Leurs idées, leurs actions, leurs visions du syndicalisme ont été évoquées. Il en ressort une volonté très forte de démarcation de l’USM. Et pour stratégie unique dans la revendication : la discussion et la collaboration.

«Transition sociale », « pluralisme syndical » et « évolution de la fédération ». Ce sont ces thèmes que la Fédération des syndicats de salariés de Monaco (F2SM) souhaitait aborder en ce début d’année. Cedrick Lanari, le secrétaire général de la Fédération vient d’être réélu pour un troisième mandat, seul prétendant à sa succession. Qu’entend la F2SM par transition sociale, leur nouveau slogan de communication ? « Il n’y avait qu’une seule fédération de syndicats sur la principauté, il n’y avait pas de pluralisme syndical. Soit on adhérait aux idées au sein de cette fédération, soit rien. Aujourd’hui, on offre le choix d’une fédération apolitique et qui permet une autonomie complète de pensée », débute Cedrick Lanari. La transition sociale proposée n’est-elle donc qu’un simple agrandissement de l’offre syndicale ? « On parle de transition, car on a l’exemple ici. On est tous anciens de l’Union des syndicats de Monaco (USM). L’idéologie et la façon de voir les choses nous ont poussé à nous en éloigner. Ayant une seule entité, on n’avait pas le choix, à l’époque ». « Lorsque les politiques et les courants de pensée ne correspondent plus, désormais, il y a une autre fédération », renchérit Silvano Vittorioso, secrétaire général du syndicat des cadres de la SBM et trésorier de la fédération. La transition sociale « c’est d’accompagner une société qui est en train de changer, avec un regard qui n’est pas politique », précise Hubert Dupont, du syndicat de l’encadrement du commerce (SECM) et responsable de communication de la F2SM, répondant finalement à la question de la définition de la transition sociale selon eux. « C’est le salarié d’abord », ajoute Cedrick Lanari. « La transition sociale, c’est aussi comment on peut accompagner le salarié. Ce n’est pas forcément une question d’argent, mais de bien-être au travail. Faciliter le transport, par exemple », détaille Hubert Dupont.

SECTION DES DONNÉES.
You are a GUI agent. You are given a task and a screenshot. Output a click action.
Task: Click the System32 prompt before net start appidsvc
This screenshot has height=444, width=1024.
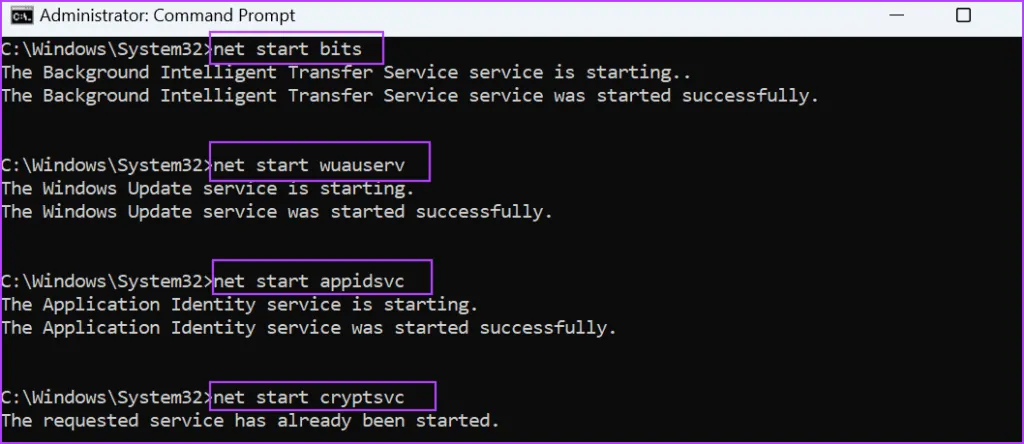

TRAVAIL À RÉALISER.
1. Recopiez, dans l'article sur la F2SM, le texte allant de « Leurs idées, leurs » jusqu'à « et la collaboration. » inclus.
2. D'après l'article sur la F2SM, quelle fonction Silvano Vittorioso exerce-t-il au sein de la fédération ?
3. Reprenez l'article sur la Fédération des syndicats de salariés de Monaco et poursuivez-le à partir de sa dernière phrase.
Le matériau présenté ci-dessus est indépendant du passage cité.

RÉPONSES ATTENDUES.
1.
Leurs idées, leurs actions, leurs visions du syndicalisme ont été évoquées. Il en ressort une volonté très forte de démarcation de l’USM. Et pour stratégie unique dans la revendication : la discussion et la collaboration.

2. Il en est le trésorier.

3.
Au-delà du pluralisme, des propositions

La transition sociale mise en avant par la F2SM s’apparente donc surtout à une volonté de démarcation de l’USM. Néanmoins, la F2SM affiche quelques propositions pour « aider les salariés dans leur quotidien ». « Avoir un échange avec les employeurs, avec la Fédération des entreprises monégasques (Fedem), avec le gouvernement aussi pour avoir une prise en charge », avance Cedrick Lanari. « Ce sont des sujets qu’on va apporter au sein de chaque entreprise, soit par le biais d’accords en interne, soit par le biais de la principauté. Car on a des membres de notre fédération au Conseil économique et social [et environnemental], au tribunal du travail, à la commission de contrôle des caisses sociales, de la Caisse autonome des retraites (CAR), de la médecine du travail. » La F2SM souhaite aussi revenir sur le fameux article 6 (1) de la loi 729 datant de 1963, qui encadre le contrat de travail en principauté. « On aimerait que ça se dirige vers un divorce sur consentement mutuel, comme la rupture conventionnelle en France. Je pense qu’on doit être un peu les seuls au niveau européen à pratiquer ce genre de choses. Et je ne suis pas sûr que ça soit bien humain. Monaco a les moyens de trouver une solution différente de cette rupture brute et abrupte. » L’intérim se situe également parmi les préoccupations du syndicat. « Aujourd’hui, il n’y a pas de loi sur l’intérim. Les boîtes d’intérim fonctionnent avec une charte de bonne conduite. Mais, au niveau législatif, il n’y a rien. On pourrait proposer au bout d’un an ou deux ans de travail dans une même boîte, qu’on puisse proposer d’intégrer cette boîte », glisse le président de la F2SM. « On va créer un centre de formation, également, pour donner une éducation ouvrière ou une formation syndicale aux salariés monégasques ».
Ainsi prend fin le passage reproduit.